Tasmania opened its borders to vaccinated travelers from interstate hotspots earlier this month, but required proof of a negative PCR COVID test within 72 hours of arriving in the state.

Sir. Gutwein said arrivals from tomorrow only needed to return a negative rapid antigen test (RAT) within 24 hours before traveling to Tasmania.

During a trial over the next two weeks, arrivals to the state will be given a rapid antigen test at the border. They will only be asked to use it if they develop symptoms or become a close contact of a case.

Following agreement on the definition of close contact in the national cabinet between states and territories yesterday, the Tasmanian government is reducing the scope of who can get a PCR nose graft test at its state-run test clinics.

The move is expected to ease the pressure on clinics after the only test site without an agreement in Hobart – at the exhibition site – closed yesterday only several hours after opening in the middle of long queues.

Under Tasmania’s new rules, PCR tests are given priority to people who have symptoms or who already have a positive result of rapid tests.

A bird's eye view of cars queuing at an exhibition space waiting for a COVID-19 test.
The test site at Hobart Showgrounds was closed yesterday after long queues.(ABC News: Scott Ross)

People who were at a meeting place with positive cases but who have no symptoms no longer need to go to a test clinic for a PCR test.

State Health Secretary Kathrine Morgan-Wicks said yesterday that more than two-thirds of the reservations for a test had come from asymptomatic people.

Rift on new close contact definition

The National Cabinet redefined close contact as someone who has spent more than four hours in a home or home-like setting with a positive COVID case.

It is a departure from the previous definition of 15 minutes of contact with a confirmed case in a nearby environment, such as a cafe or in an office.

This is despite data showing that the Omicron variant is more contagious than previous variants.

SA Chief Public Health Officer Nicola Spurrier at a media conference.
SA Chief Public Health Officer Nicola Spurrier rejects the definition of four hours of close contact.(ABC News: Lincoln Rothall)

The state and territorial premieres, including Mr Gutwein, agreed on the new definition yesterday either directly or in principle, but a rift with South Australia has emerged a day later.

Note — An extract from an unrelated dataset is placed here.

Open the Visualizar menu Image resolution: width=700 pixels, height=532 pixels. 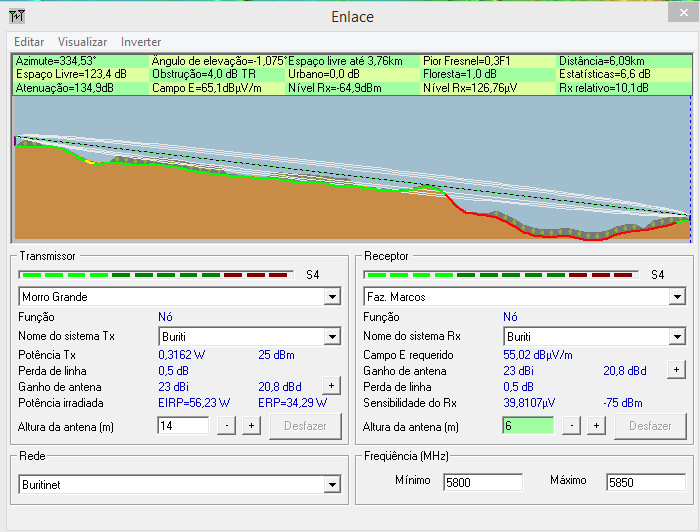point(82,42)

SA’s Chief Public Health Officer, Nicola Spurrier, has told ABC that the state will keep the 15-minute definition as the new rule had not been approved by the Australian Health Protection Principal Committee (AHPPC).

SA Health took to social media to clarify the definition.

“In South Australia, we will continue to include ‘close contacts’ such as those who have been in an environment with significant COVID-19 transmission and there has been more than 15 minutes of face-to-face contact,” it said. in the post.